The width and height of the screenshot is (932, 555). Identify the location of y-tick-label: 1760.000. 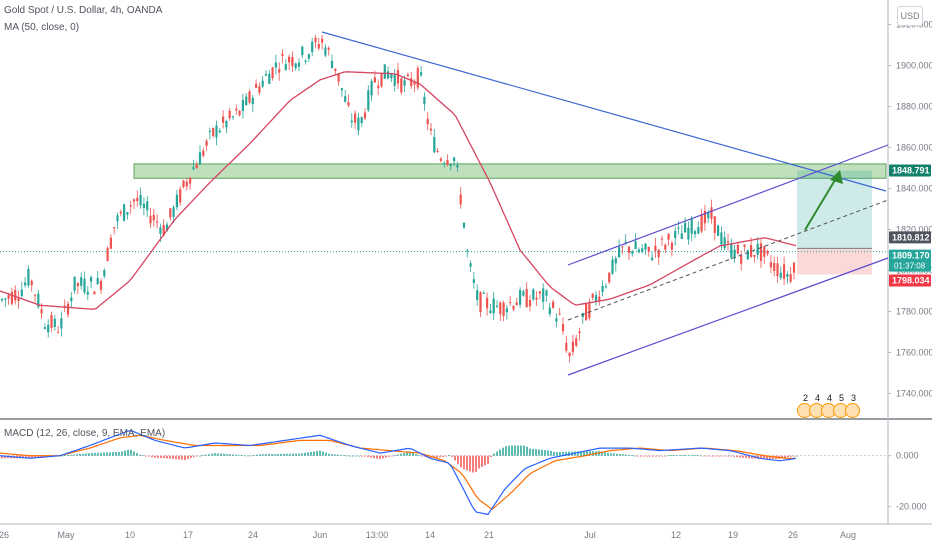
(914, 352).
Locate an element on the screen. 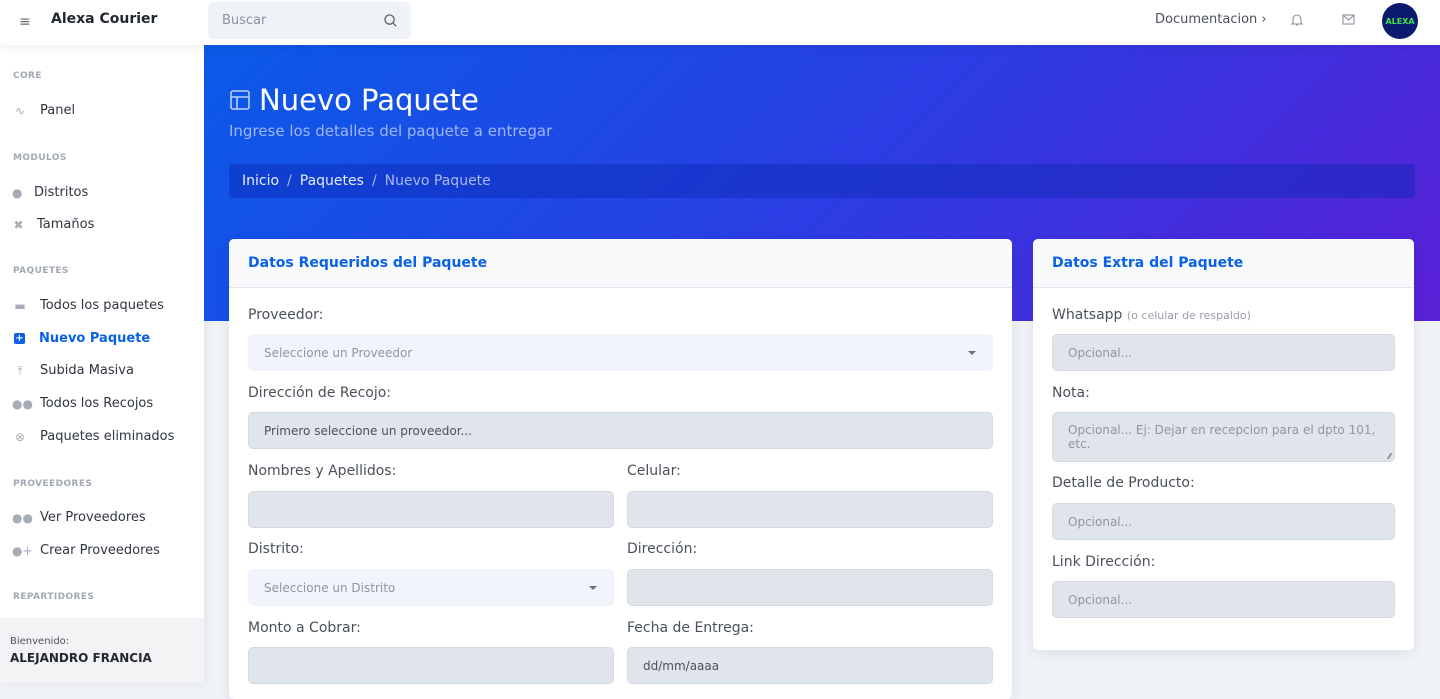  sidebar-item-ver-proveedores: ●● Ver Proveedores is located at coordinates (79, 518).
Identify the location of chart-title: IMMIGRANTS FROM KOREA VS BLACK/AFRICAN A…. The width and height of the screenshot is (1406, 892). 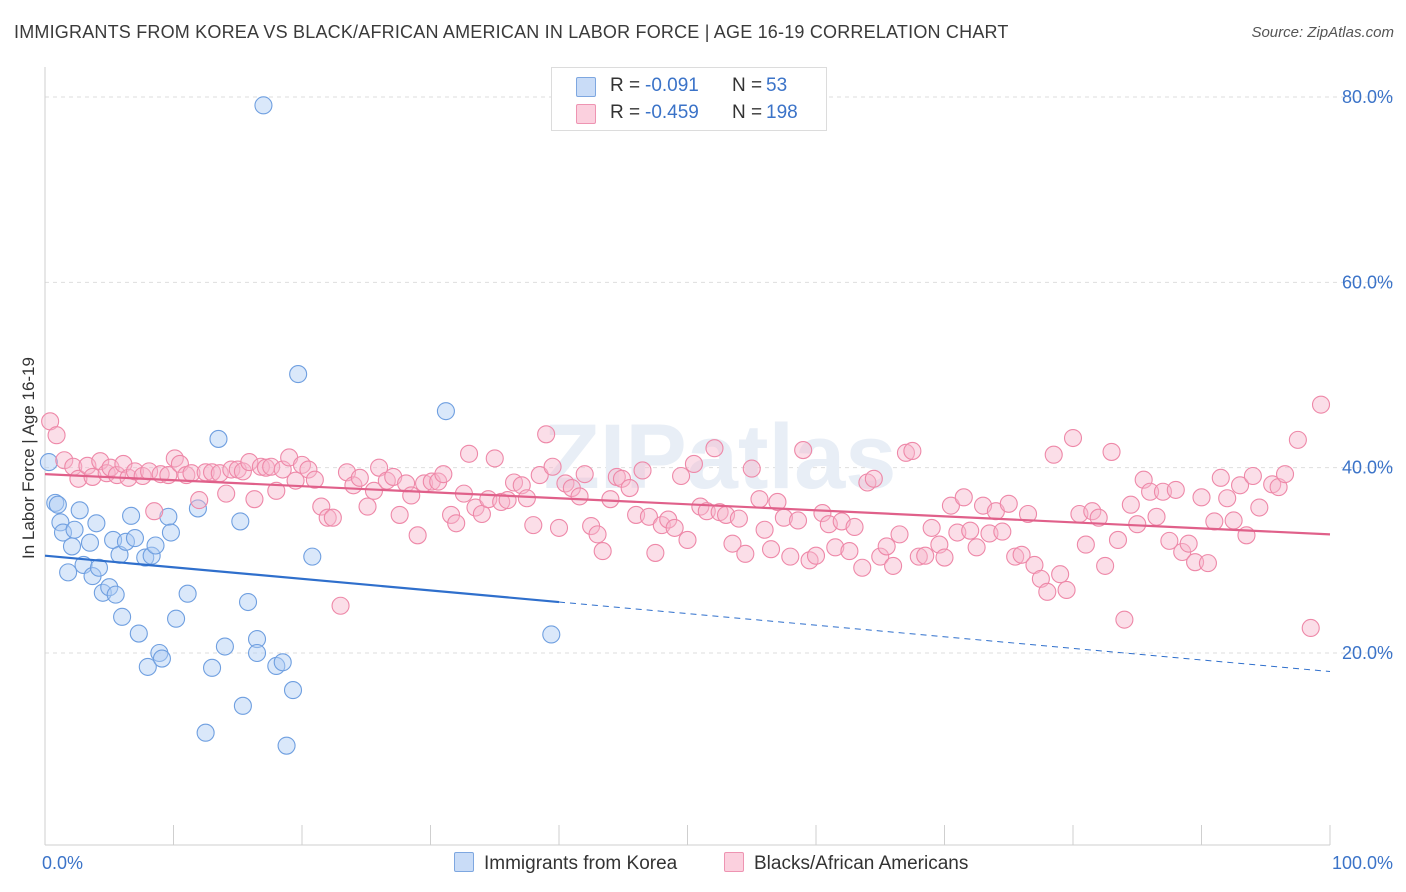
(512, 32).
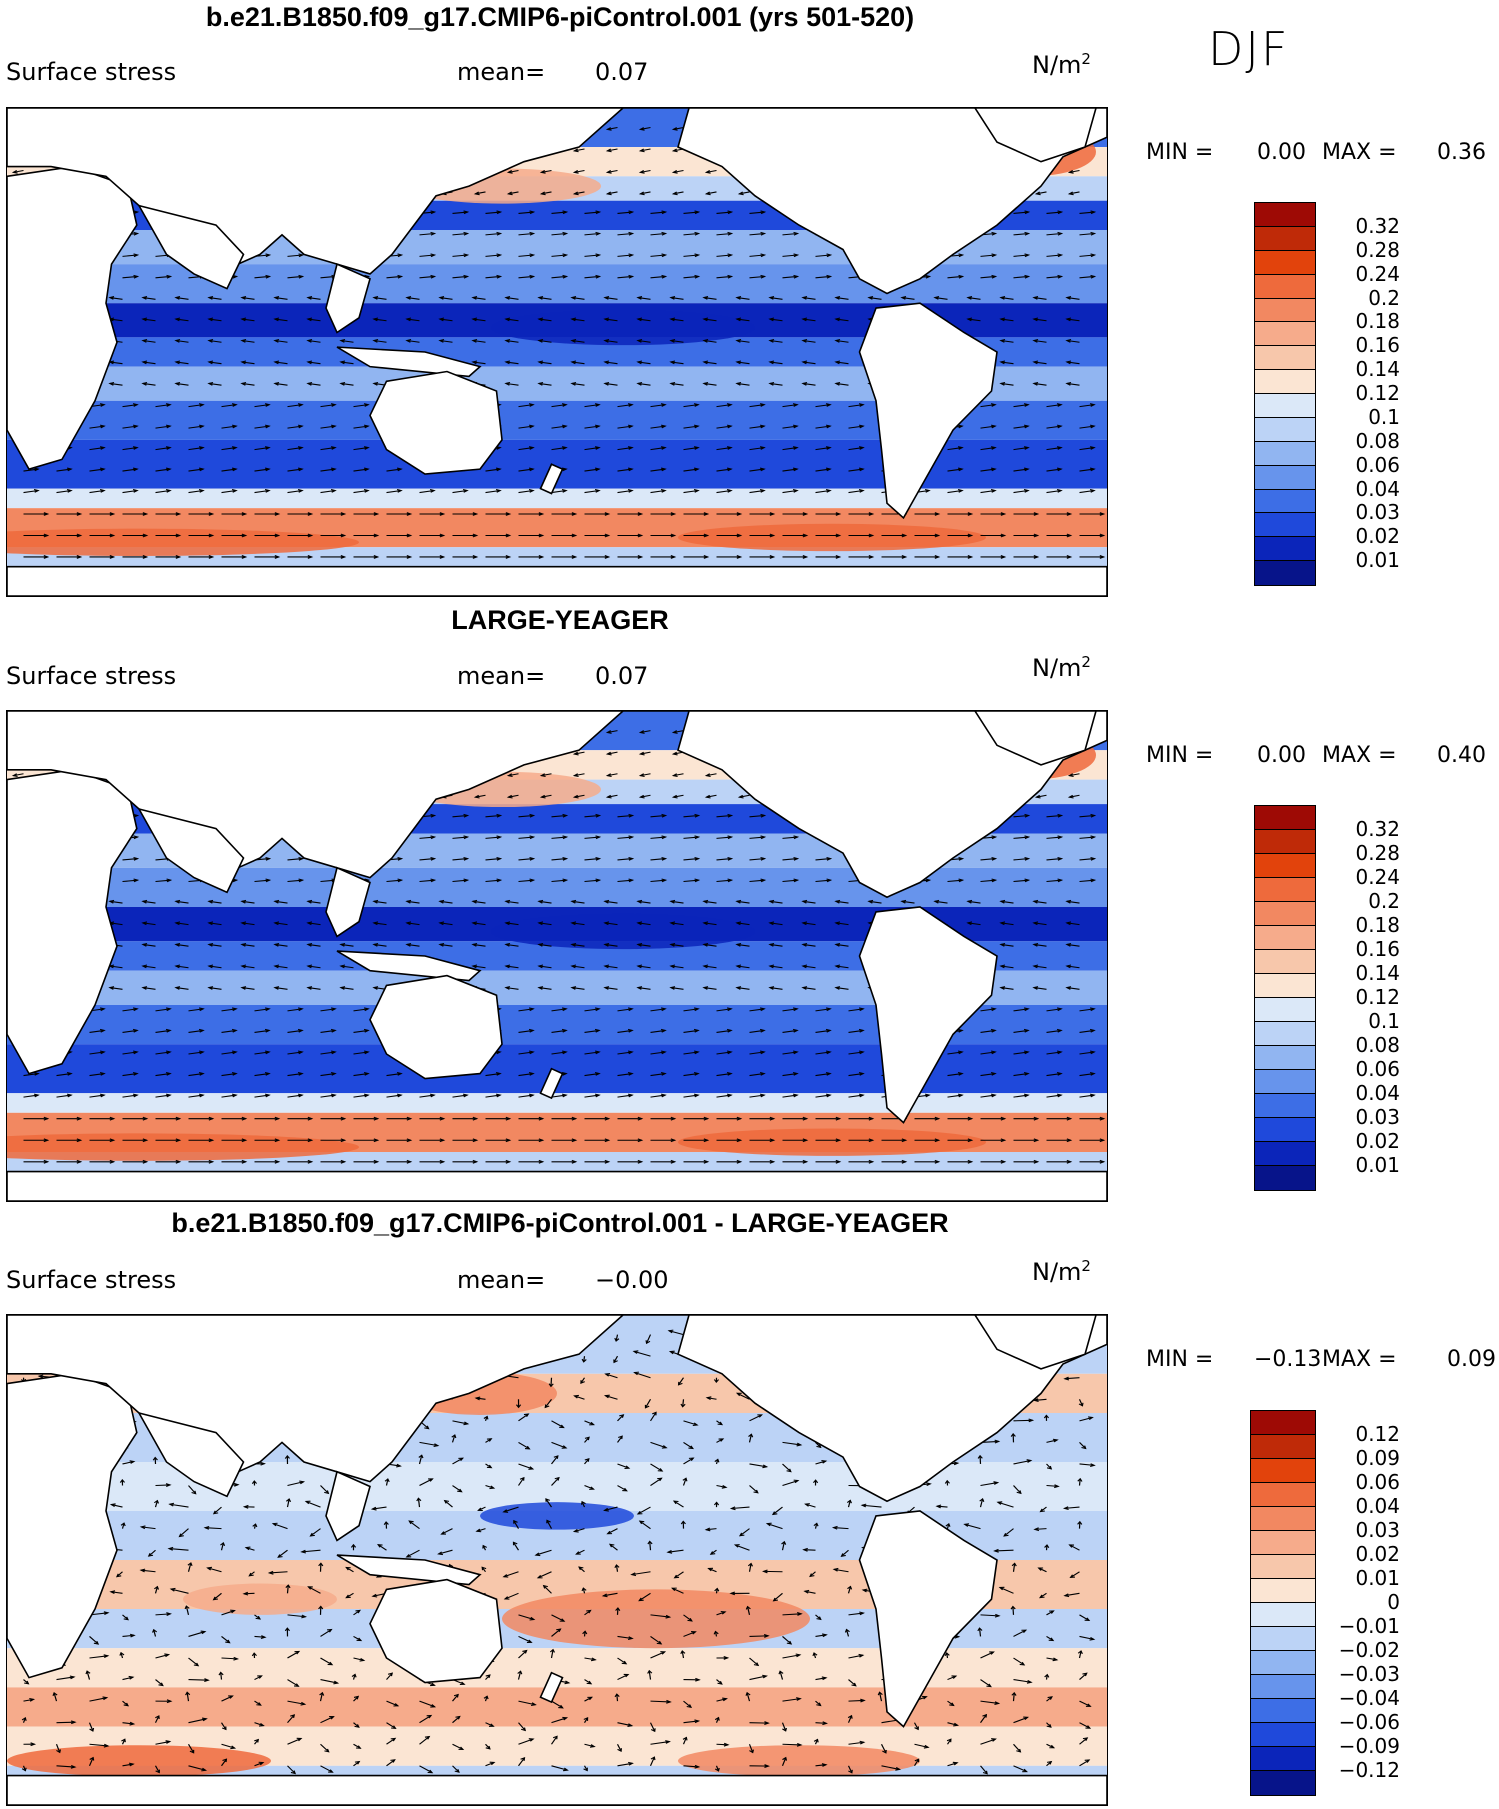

(EXERCISE GOAL):
Write out the lines of the data as a numbered list, from the line that contains "Identify the location of chart-title: IMMIGRANTS" through the end of the data, both included. Skip blank lines and leave the pictures out.

(THE ANSWER):
1. Identify the location of chart-title: IMMIGRANTS FROM KOREA VS BLACK/AFRICAN A…. The width and height of the screenshot is (1406, 892). 
2. (512, 32).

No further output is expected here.